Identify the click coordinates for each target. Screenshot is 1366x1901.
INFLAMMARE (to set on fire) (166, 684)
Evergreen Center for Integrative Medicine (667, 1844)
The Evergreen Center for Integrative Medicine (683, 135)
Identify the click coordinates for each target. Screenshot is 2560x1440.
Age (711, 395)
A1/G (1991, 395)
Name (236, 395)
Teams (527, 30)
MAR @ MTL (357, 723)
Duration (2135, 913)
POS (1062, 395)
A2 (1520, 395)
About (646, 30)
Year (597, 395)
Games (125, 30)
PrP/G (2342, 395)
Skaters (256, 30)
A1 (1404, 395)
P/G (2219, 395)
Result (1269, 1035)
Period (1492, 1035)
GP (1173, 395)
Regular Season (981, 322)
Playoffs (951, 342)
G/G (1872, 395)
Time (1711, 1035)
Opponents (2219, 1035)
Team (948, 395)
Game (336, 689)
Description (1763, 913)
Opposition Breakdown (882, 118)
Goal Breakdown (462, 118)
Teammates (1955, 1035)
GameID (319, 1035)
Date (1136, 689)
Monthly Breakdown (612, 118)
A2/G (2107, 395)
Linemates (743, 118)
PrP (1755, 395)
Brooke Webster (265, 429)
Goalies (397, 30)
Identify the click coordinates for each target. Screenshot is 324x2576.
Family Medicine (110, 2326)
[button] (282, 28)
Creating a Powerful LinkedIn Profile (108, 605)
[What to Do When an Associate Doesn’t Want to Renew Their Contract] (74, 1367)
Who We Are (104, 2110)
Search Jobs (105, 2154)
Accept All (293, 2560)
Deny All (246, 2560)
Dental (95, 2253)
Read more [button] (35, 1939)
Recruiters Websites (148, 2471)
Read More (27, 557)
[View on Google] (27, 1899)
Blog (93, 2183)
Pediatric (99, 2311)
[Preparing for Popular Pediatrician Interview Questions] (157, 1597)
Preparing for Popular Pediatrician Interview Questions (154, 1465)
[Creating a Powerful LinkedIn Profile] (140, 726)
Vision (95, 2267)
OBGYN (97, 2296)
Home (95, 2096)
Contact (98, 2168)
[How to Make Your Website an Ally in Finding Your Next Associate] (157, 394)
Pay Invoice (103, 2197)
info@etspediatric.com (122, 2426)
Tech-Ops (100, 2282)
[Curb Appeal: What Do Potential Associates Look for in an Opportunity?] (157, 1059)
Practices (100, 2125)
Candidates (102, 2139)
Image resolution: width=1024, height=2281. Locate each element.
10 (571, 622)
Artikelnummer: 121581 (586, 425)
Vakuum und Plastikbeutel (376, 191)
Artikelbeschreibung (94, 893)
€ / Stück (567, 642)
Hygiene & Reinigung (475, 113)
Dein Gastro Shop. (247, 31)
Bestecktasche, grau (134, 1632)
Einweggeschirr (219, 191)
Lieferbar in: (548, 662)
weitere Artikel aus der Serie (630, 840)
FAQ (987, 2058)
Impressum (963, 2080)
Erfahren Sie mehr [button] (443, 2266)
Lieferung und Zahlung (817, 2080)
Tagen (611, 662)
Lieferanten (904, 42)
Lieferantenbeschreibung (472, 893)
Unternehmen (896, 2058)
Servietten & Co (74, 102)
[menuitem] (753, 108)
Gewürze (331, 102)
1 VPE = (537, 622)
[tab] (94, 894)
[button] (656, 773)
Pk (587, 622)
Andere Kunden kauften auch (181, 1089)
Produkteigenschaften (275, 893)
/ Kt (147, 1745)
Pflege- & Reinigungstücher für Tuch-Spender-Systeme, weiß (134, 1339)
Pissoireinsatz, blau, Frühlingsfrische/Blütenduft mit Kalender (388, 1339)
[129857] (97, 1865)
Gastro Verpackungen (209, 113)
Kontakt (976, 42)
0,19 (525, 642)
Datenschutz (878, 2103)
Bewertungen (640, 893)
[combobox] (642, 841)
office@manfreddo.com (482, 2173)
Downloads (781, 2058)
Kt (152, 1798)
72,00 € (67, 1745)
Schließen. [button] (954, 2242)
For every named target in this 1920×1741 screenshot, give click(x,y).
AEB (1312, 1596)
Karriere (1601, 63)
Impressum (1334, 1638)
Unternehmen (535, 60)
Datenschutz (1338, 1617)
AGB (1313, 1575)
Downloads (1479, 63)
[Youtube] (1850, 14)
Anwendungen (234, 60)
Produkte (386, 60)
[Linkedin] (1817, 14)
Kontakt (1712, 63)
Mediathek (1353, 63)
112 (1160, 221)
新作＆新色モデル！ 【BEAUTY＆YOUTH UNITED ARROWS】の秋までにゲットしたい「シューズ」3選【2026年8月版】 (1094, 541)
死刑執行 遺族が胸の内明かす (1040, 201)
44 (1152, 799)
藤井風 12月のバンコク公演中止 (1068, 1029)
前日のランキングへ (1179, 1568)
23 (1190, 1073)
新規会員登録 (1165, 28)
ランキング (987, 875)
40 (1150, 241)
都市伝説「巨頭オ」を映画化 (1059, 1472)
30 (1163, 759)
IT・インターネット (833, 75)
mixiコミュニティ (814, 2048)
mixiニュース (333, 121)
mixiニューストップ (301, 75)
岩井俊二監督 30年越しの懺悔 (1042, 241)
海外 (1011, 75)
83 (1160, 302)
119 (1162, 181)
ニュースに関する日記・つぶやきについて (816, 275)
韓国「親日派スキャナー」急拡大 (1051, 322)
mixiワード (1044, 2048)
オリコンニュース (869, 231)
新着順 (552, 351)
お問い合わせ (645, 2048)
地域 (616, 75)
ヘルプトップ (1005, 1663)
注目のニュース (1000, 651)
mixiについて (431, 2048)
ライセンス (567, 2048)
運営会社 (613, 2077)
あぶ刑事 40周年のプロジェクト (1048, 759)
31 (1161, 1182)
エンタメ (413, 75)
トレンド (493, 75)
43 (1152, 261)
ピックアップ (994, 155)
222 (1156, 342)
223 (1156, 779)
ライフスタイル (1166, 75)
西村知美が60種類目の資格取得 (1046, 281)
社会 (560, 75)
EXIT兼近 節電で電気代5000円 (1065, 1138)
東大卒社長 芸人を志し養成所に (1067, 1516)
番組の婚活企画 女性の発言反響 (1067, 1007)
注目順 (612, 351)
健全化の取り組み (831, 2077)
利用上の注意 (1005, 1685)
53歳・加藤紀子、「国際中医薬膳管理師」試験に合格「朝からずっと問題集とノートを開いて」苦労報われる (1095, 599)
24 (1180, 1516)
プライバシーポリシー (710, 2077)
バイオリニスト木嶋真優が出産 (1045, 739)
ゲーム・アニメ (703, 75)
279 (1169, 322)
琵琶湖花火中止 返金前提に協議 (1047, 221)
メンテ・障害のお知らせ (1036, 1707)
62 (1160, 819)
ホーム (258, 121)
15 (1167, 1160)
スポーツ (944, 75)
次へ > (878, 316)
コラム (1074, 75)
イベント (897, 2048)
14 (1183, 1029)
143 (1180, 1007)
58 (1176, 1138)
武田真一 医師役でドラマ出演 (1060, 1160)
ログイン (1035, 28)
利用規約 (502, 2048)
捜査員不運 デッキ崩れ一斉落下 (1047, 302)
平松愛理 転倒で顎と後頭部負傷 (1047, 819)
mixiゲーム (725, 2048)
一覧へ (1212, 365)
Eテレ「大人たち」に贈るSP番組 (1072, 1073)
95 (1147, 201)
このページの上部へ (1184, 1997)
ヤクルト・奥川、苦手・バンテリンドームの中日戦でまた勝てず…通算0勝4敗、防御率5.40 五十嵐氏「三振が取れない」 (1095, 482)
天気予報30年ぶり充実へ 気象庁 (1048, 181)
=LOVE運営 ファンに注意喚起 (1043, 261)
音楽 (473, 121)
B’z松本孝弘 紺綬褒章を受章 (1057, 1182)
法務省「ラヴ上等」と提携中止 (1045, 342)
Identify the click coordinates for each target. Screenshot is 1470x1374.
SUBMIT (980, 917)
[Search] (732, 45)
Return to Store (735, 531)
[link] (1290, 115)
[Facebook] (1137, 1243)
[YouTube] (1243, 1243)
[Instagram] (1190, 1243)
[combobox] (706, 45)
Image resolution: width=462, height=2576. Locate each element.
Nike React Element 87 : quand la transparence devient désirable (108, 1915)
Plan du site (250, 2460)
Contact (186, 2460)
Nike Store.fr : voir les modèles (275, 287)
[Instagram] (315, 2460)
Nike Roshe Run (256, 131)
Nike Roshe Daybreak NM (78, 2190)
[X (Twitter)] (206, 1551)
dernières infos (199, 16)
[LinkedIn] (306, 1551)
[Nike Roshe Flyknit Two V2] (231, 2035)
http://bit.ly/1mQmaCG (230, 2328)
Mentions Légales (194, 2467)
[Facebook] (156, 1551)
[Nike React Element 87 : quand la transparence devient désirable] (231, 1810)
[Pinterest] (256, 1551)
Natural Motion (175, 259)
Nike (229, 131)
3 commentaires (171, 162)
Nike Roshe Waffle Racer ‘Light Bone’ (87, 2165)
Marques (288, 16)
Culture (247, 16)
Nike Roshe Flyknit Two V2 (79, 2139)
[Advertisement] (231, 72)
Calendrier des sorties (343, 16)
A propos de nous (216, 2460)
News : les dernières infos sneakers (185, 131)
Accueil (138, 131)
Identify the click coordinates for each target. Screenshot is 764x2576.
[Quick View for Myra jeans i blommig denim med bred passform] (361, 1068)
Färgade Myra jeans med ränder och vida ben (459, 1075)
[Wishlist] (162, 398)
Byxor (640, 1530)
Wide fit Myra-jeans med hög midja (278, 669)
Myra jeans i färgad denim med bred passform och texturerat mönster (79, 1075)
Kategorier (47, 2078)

Task brief:
Scan the lines above for the word "resolution", then copy each line that has it.

Task output:
Image resolution: width=1024, height=2281. Locate each element.
Image resolution: width=462, height=2576. Locate each element.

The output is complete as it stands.